-- About this task --
With the images left out, print all of the records below exactly.

======== Records for this exercise ========

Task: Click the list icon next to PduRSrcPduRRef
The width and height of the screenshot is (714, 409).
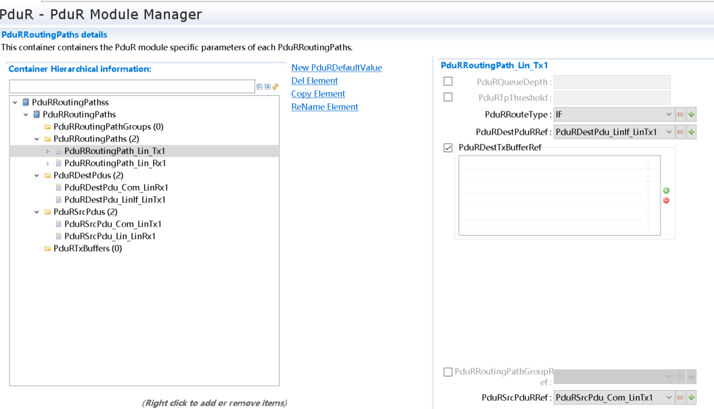Action: click(x=681, y=398)
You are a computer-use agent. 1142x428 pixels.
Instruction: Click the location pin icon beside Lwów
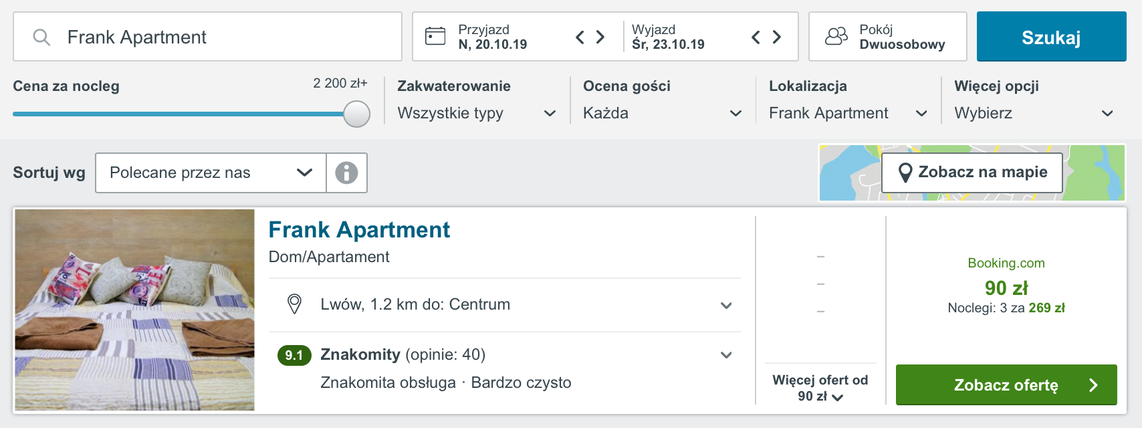[x=294, y=304]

========

-- Written solution --
Task: Click the list icon next to PduRSrcPduRRef
The width and height of the screenshot is (714, 409).
Action: click(x=681, y=398)
You are a computer-use agent. 1142x428 pixels.
Instruction: Click the location pin icon beside Lwów
[x=294, y=304]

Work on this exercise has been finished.